Gladbeck. Vertreter des Verkehrsministeriums des Landes Nordrhein-Westfalen, des Regionalverbandes Ruhr (RVR), der Bezirksregierung Münster sowie der Städte Gladbeck, Bottrop und Essen nahmen jetzt an dem Abstimmungsgespräch teil, bei dem die Realisierung des "Radschnellweges Mittleres Ruhrgebiet" im Mittelpunkt des Interesses stand.

Einigkeit bestand dabei bei allen Beteiligten, dass die Innenstädte von Gladbeck, Bottrop und Essen über den genannten Radschnellweg miteinander verbunden werden sollen.
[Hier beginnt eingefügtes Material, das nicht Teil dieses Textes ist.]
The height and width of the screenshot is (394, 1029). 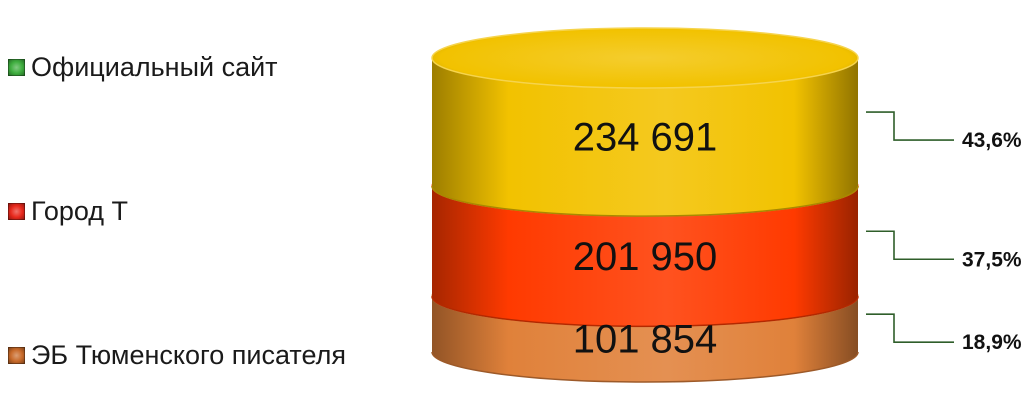 I want to click on percent-label-gorod-t: 37,5%, so click(x=992, y=260).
In einer ersten Baustufe sollen nun die Abschnitte von Essen bis zur Bottroper Innenstadt und von der Stadtgrenze Bottrop/Gladbeck zur Gladbecker Innenstadt realisiert werden. Demnach immer noch nicht geklärt ist also die Streckenführung von der Stadtgrenze Bottrop/Gladbeck zur Bottroper Innenstadt. Aber auch dieses Zwischenstück soll über eine Radvorrangroute erschlossen werden, um die Verbindungsfunktion zwischen den Innenstädten von Gladbeck und Essen sicherzustellen.

"Davon unbenommen ist der Ausbau der RAG-Trasse als Radvorrangroute durch die Stadt Bottrop sinnvoll und grundsätzlich förderfähig," betont der "RVR" in einer Mitteilung an die Medien.